§ EXERCISE: Could the data underneath be repeated exactly, in full?

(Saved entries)

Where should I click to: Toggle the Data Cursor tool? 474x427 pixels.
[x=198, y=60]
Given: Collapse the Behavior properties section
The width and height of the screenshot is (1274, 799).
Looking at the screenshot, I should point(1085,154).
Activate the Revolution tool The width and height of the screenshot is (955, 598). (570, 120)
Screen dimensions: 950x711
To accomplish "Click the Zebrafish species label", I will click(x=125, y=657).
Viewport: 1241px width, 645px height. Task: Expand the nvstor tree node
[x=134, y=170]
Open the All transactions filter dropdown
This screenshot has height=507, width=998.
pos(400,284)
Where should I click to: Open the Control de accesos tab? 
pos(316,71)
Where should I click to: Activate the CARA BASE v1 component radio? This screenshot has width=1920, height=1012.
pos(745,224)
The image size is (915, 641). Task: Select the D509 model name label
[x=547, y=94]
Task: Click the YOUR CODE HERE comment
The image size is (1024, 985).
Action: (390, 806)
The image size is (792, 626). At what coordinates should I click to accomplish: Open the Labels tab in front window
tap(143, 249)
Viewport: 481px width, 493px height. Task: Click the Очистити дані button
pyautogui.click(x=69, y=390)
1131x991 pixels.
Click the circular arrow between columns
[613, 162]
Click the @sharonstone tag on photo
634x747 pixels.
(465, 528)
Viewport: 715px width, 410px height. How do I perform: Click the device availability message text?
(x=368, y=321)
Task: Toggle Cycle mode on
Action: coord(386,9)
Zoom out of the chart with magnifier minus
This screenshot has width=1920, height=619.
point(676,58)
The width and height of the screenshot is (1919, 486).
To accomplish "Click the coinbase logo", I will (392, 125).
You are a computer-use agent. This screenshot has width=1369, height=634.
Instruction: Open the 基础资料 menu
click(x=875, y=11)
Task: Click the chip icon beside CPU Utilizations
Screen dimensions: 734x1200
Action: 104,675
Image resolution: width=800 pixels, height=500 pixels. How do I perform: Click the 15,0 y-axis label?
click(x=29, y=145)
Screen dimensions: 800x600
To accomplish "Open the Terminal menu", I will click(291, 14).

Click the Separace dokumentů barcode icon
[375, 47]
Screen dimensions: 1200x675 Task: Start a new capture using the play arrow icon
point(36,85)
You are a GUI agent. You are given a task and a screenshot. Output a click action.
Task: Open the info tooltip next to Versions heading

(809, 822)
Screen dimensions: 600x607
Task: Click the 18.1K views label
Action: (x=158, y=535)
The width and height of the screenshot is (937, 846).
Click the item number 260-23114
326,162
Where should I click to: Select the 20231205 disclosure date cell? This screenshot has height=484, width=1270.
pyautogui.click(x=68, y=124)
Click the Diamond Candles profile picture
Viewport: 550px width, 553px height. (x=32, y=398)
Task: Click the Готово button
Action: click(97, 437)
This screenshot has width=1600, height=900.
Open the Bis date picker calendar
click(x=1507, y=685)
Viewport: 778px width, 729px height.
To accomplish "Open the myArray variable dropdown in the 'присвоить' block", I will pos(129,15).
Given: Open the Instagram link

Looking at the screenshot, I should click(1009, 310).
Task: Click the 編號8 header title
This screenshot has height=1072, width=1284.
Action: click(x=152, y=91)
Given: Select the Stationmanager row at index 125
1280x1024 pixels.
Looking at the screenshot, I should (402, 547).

§ TASK ANSWER:
Where should I click to: Toggle the Data Cursor tool? 474x427 pixels.
[x=198, y=60]
Given: Collapse the Behavior properties section
The width and height of the screenshot is (1274, 799).
Looking at the screenshot, I should point(1085,154).
Activate the Revolution tool The width and height of the screenshot is (955, 598). (570, 120)
Screen dimensions: 950x711
To accomplish "Click the Zebrafish species label", I will click(x=125, y=657).
Viewport: 1241px width, 645px height. Task: Expand the nvstor tree node
[x=134, y=170]
Open the All transactions filter dropdown
This screenshot has height=507, width=998.
pos(400,284)
Where should I click to: Open the Control de accesos tab? 
pos(316,71)
Where should I click to: Activate the CARA BASE v1 component radio? This screenshot has width=1920, height=1012.
pos(745,224)
The image size is (915, 641). Task: Select the D509 model name label
[x=547, y=94]
Task: Click the YOUR CODE HERE comment
The image size is (1024, 985).
Action: (390, 806)
The image size is (792, 626). At what coordinates should I click to accomplish: Open the Labels tab in front window
tap(143, 249)
Viewport: 481px width, 493px height. Task: Click the Очистити дані button
pyautogui.click(x=69, y=390)
1131x991 pixels.
Click the circular arrow between columns
[613, 162]
Click the @sharonstone tag on photo
634x747 pixels.
(465, 528)
Viewport: 715px width, 410px height. How do I perform: Click the device availability message text?
(x=368, y=321)
Task: Toggle Cycle mode on
Action: coord(386,9)
Zoom out of the chart with magnifier minus
This screenshot has width=1920, height=619.
point(676,58)
The width and height of the screenshot is (1919, 486).
To accomplish "Click the coinbase logo", I will (392, 125).
You are a computer-use agent. This screenshot has width=1369, height=634.
Instruction: Open the 基础资料 menu
click(x=875, y=11)
Task: Click the chip icon beside CPU Utilizations
Screen dimensions: 734x1200
Action: 104,675
Image resolution: width=800 pixels, height=500 pixels. How do I perform: Click the 15,0 y-axis label?
click(x=29, y=145)
Screen dimensions: 800x600
To accomplish "Open the Terminal menu", I will click(291, 14).

Click the Separace dokumentů barcode icon
[375, 47]
Screen dimensions: 1200x675 Task: Start a new capture using the play arrow icon
point(36,85)
You are a GUI agent. You are given a task and a screenshot. Output a click action.
Task: Open the info tooltip next to Versions heading

(809, 822)
Screen dimensions: 600x607
Task: Click the 18.1K views label
Action: (x=158, y=535)
The width and height of the screenshot is (937, 846).
Click the item number 260-23114
326,162
Where should I click to: Select the 20231205 disclosure date cell? This screenshot has height=484, width=1270.
pyautogui.click(x=68, y=124)
Click the Diamond Candles profile picture
Viewport: 550px width, 553px height. (x=32, y=398)
Task: Click the Готово button
Action: click(97, 437)
This screenshot has width=1600, height=900.
Open the Bis date picker calendar
click(x=1507, y=685)
Viewport: 778px width, 729px height.
To accomplish "Open the myArray variable dropdown in the 'присвоить' block", I will pos(129,15).
Given: Open the Instagram link

Looking at the screenshot, I should click(1009, 310).
Task: Click the 編號8 header title
This screenshot has height=1072, width=1284.
Action: click(x=152, y=91)
Given: Select the Stationmanager row at index 125
1280x1024 pixels.
Looking at the screenshot, I should (402, 547).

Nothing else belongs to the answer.